Osmanlı mimarisinin erken dönem örneklerinden biri olan Nilüfer Hatun İmareti, günümüzde İznik’in en ünlü müzesine dönüştürülmüş durumda. 1388 yılında Sultan I. Murat tarafından annesi Nilüfer Hatun'un anısına imarethane olarak inşa ettirilen tarihi yapı, 1960 yılından bu yana Türk İslam Eserleri Müzesi olarak ziyaretçilerini ağırlıyor. Kısaca İznik Müzesi olarak da adlandırılan imaret, 14. yüzyıl Osmanlı mimarisinden kente miras kalan en değerli yapılardan. Onu özel kılan en önemli unsur ise Osmanlı mimarisinde ters "T" planının ilk kez uygulandığı yapı olması.
Renkli taş ve tuğla işçiliğiyle dikkat çeken İznik Nilüfer Hatun İmareti Türk İslam Eserleri Müzesi, 3 sıra tuğla ve 1 sıra taş tekniğiyle inşa edilmiş. Giriş kapısındaki kitabesi hâlen sağlam. Ana bölümdeki merkezde yer alan aydınlatma fenerli kubbe, yapının mimari açıdan ne kadar ileri bir teknikle inşa edildiğini gösteriyor. Bu merkezi mekandan geçilen yan bölümler de birer kubbeyle örtülü durumda. Müzenin bahçesinde İslami mezar taşları, kuyu bilezikleri, çeşme ve kitabeler sergileniyor.
Söz konusu İznik olunca, müzenin bir bölümünün meşhur İznik çinilerine ayrılması sürpriz değil elbette. Çini yapım ve pişirme aşamalarını gösteren canlandırmalar, müze ziyaretçilerine bu özel sanat dalının inceliklerini öğretme fırsatı sunuyor. Çeşitli medeniyetlere ait sikke koleksiyonu da oldukça zengin.

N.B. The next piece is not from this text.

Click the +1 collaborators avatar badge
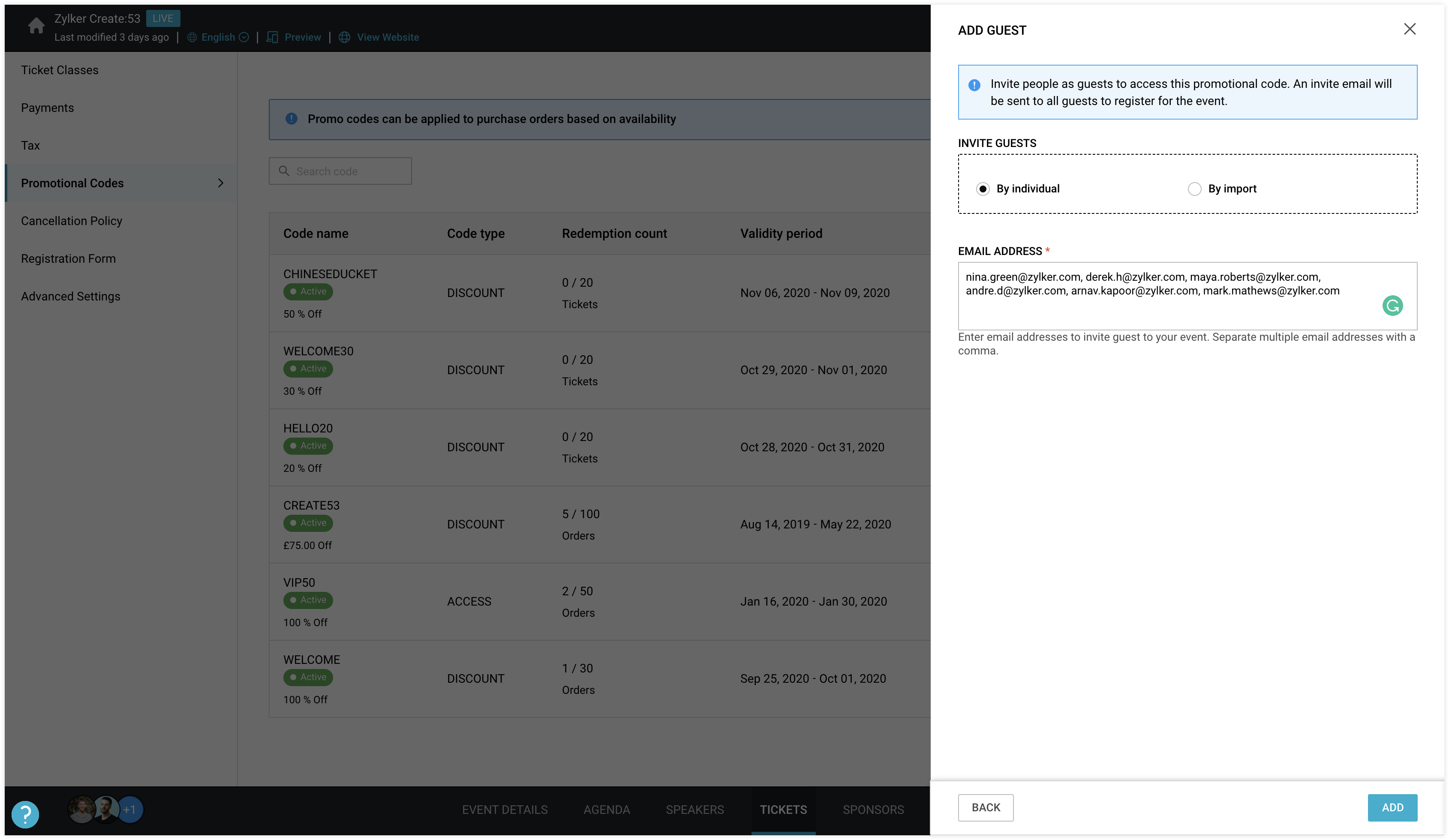This screenshot has width=1449, height=840. click(x=130, y=810)
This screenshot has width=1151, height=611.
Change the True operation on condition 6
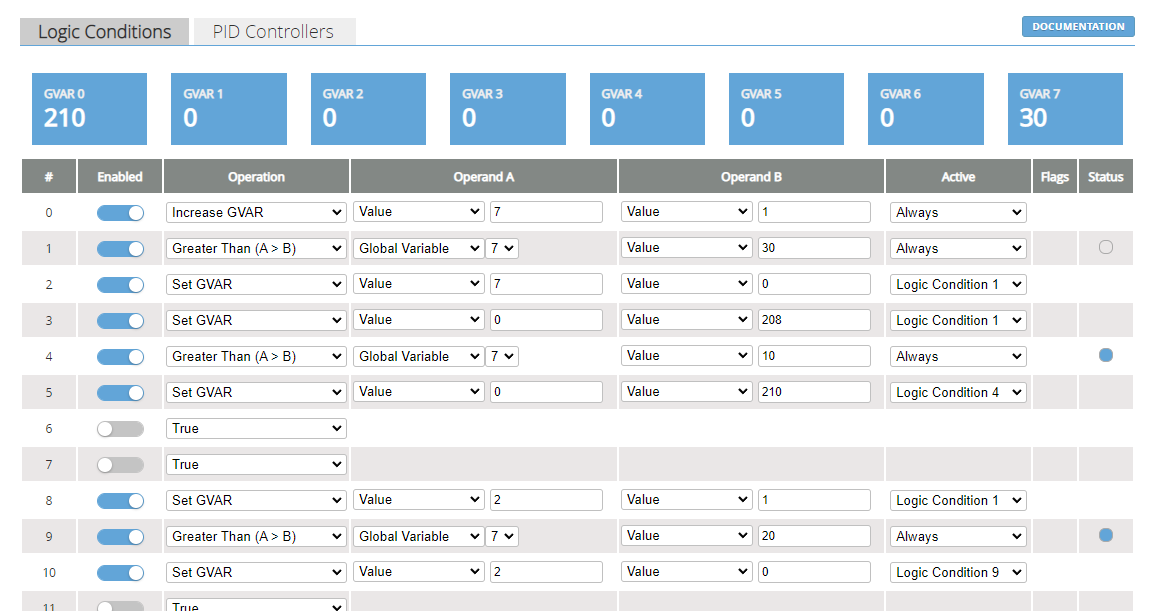pos(256,428)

Aslında 2023 yılına kadar bu müze hem Türk İslam eserlerine hem de arkeolojik eserlere ev sahipliği yapıyordu ama bu tarihten itibaren arkeolojik eserler yeni müze binasına taşındı. Nilüfer Hatun İmareti Türk İslam eserlerine odaklanmaya devam ediyor. Ancak geçici olarak Roma ve Bizans dönemine ait bazı lahitler hala bahçede görülebiliyor. Pazartesi hariç her gün 08:00 ile 17:00 saatleri arasında ziyaret edebileceğiniz müzeye girişler ücretli. MüzeKart geçiyor.